打線が活発で6連勝
5月まで波に乗れなかった阪神が交流戦で息を吹き返している。
6月1日の
西武戦(甲子園)から6連勝。3日の
日本ハム戦(甲子園)では6点のビハインドを追いかける展開だったが、
大山悠輔が1試合3本塁打を放つなど9対7で鮮やかな逆転勝利。貧打に苦しんでいた打線が6月に入り、6試合で33得点と1試合平均5.5得点と活発になったことが白星を積み重ねている要因になっている。
「阪神は交流戦で白星を重ねて上位のチームとのゲーム差が縮まっている。最下位ですが、6月に大きく勝ち越せば一気に3位以内にジャンプアップする可能性がある。主軸を担う大山、
佐藤輝明の爆発に期待したいですね」(スポーツ紙記者)
最下位に低迷しているが、投手陣は4月22日の
ヤクルト戦(神宮)から21試合連続3失点以下で球団記録を更新。6失点で記録が止まった5月20日の
巨人戦(甲子園)以降も15試合で12試合が3失点以下、5試合の完封勝利ときっちり抑えている。エースの
青柳晃洋が防御率0.98と抜群の安定感で、西勇輝、
ウィルカーソン、
ガンケル、
伊藤将司、
西純矢と試合を作る陣容がそろっている。救援陣もセットアッパーの
岩崎優が守護神に配置転換されてから、勝利の方程式が描けるようになった。期待以上の活躍を見せているのが
湯浅京己だ。身長183センチの長身から150キロを超える直球と落差の鋭いフォークで三振奪取率が高い。制球も安定していることから四球で崩れる心配もなく、目下16試合連続無失点中で16ホールド、防御率0.82の好成績をマークしている。
藤浪が稼働すれば大きなプラス

今季は2年連続開幕投手を務めた藤浪。ロングリリーフもできる
その湯浅が今月6日に登録抹消された。報道によると、疲労回復のための措置で故障による戦線離脱ではないという。だが、湯浅が担っていた「勝利の方程式」をカバーしなければいけない。
アルカンタラ、
岩貞祐太、
加治屋蓮、
渡邉雄大とコマはそろっているが、この右腕が稼働すれば大きなプラスアルファになる。
藤浪晋太郎だ。
今季は2年連続開幕投手を務めたが、3試合に先発して防御率6.00と不安定な投球内容が続き、4月13日に登録抹消。5月31日に救援要員で一軍に戻ってきた。ロングリリーフもできる右腕は3試合連続無失点。6月3日の日本ハム戦(甲子園)では先発のウィルカーソンが3回7失点KOの後に、4回から2番手で登板。2回2安打無失点の快投で逆転勝利を呼び込んだ。
“1球2種”ができれば
野球評論家の
佐藤道郎氏は4月下旬に週刊ベースボールのコラムで、藤浪について言及。「俺がコーチだったら、あの長身だし、フォークを生かしたい。そのためには角度だよね。今はステップがちょっと広くて、スライダーピッチャーみたいにリリースが低い。フォークも低いところから低いところに行くから、バッターが見極めをしやすいんだ。大魔神(横浜・
佐々木主浩)みたいにステップを狭めて高さをつくり、背負い投げみたいに投げ下ろしたほうがいいと思うんだけどね」と指摘している。
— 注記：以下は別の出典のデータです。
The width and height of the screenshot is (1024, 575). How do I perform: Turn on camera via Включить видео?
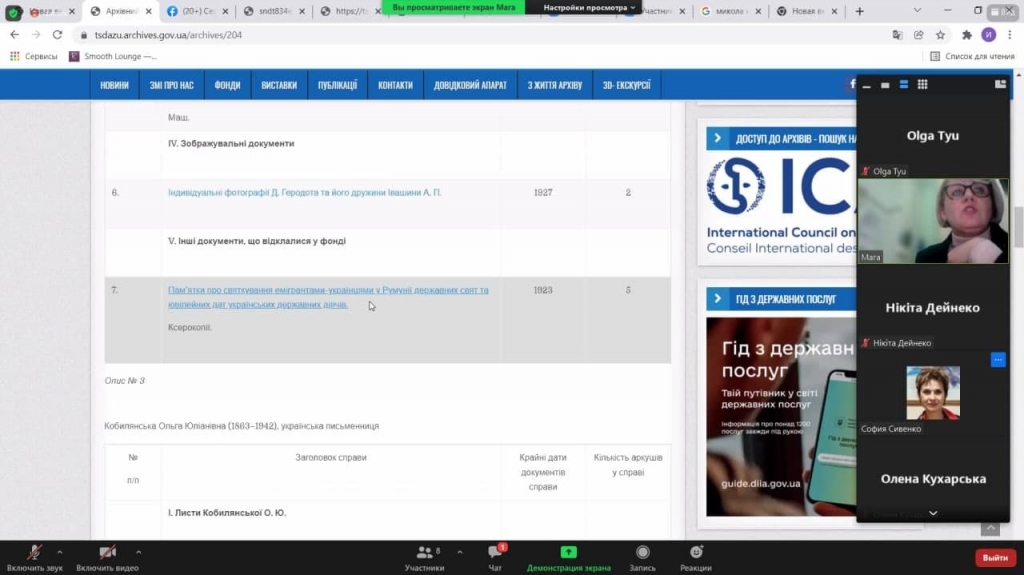[x=107, y=553]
また、「あとはコーチ時代よく言っていた言葉だけど“1球2種”。藤浪を見ていると、フォークというと全部必死に投げて、いいときはいいけど、悪いときはかなり前でワンバウンドしている。そうじゃなく、カウントを取る遅いフォークを覚えたら必ず楽になると思うよ。大魔神もそうだし、俺がコーチ時代に見たカーブがないフォークピッチャーは、兆治(
村田兆治。
ロッテ)も野茂(
野茂英雄。近鉄ほか)も、みんな数種類を投げ分けていたからね。フォークだけじゃない。ほかの球種もみんな同じだよ。真っすぐだって球速を変えたら2種になるでしょ。そうしたら今持っている球種が倍になるんだ。だから、キャッチャーからカーブのサインが出ても、自分で大きいカーブか小さいカーブかを考え、マウンドで自分と会話ができれば、余裕も生まれる」と綴っている。
藤浪も近年は不本意なシーズンが続いているだけに、復活への足掛かりをつかみたいだろう。救援でチームの勝利に貢献したい。